‘Aquila, torna il popolo delle carriole. E trova la Digos: “Manifestazione vietata”
di GIUSEPPE CAPORALE per Repubblica.it
Il sequestro della carriole da parte delle forze dell’ordine è stato immediato. Una è stata tolta perfino dalle mani di un bambino dieci anni, Andrea. In tutto, gli uomini della Digos ne hanno sequestrate un quindicina per metterle dentro i furgoni. Venti carriole sono state solo respinte, non ammesse, e sono restate fuori dal centro storico.
Era un’eventualità attesa e gli organizzatori hanno attuato una strategia diversiva. Sono entrati lo stesso al centro storico come normali cittadini, e una volta entrati hanno preso alcune carriole che avevano nascosto precentemente dentro un tendone a piazza Duomo.
Poi hanno formato un corteo sulla via principale che si è diretto verso piazza Nove Martiri.

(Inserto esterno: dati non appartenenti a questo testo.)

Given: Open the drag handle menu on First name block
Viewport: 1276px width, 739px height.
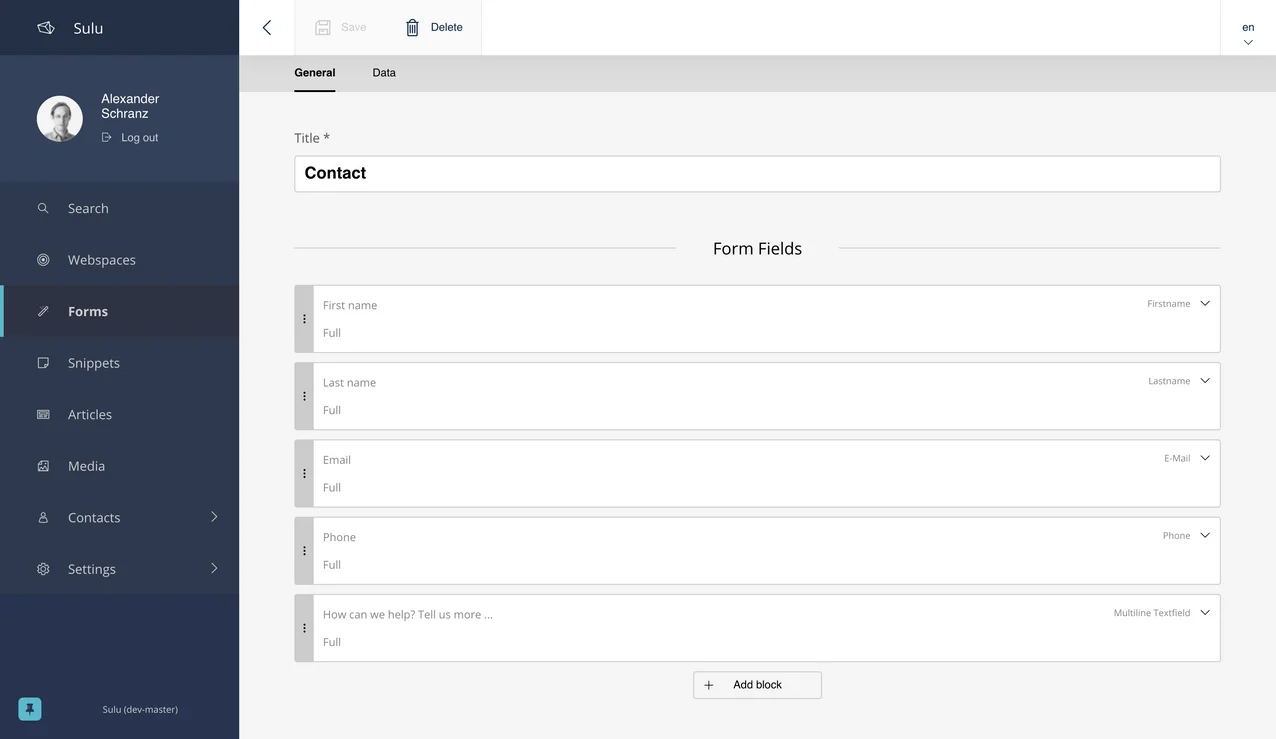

La Digos è rimasta a guardare, ma ha provveduto a identificare tutti i manifestanti. La piazza è invasa dalle macerie e il popolo della carriole si è messo al lavoro sotto la lente di decine di telecamere prima di riunirsi in assemblea. Anche questa, vietata. “La Digos ha preso i nomi di decine di noi – dicono i manifestanti -. Vogliono denunciarci. Intimidirci. Noi ci autodenunceremo tutti come portatori delle carriole…”.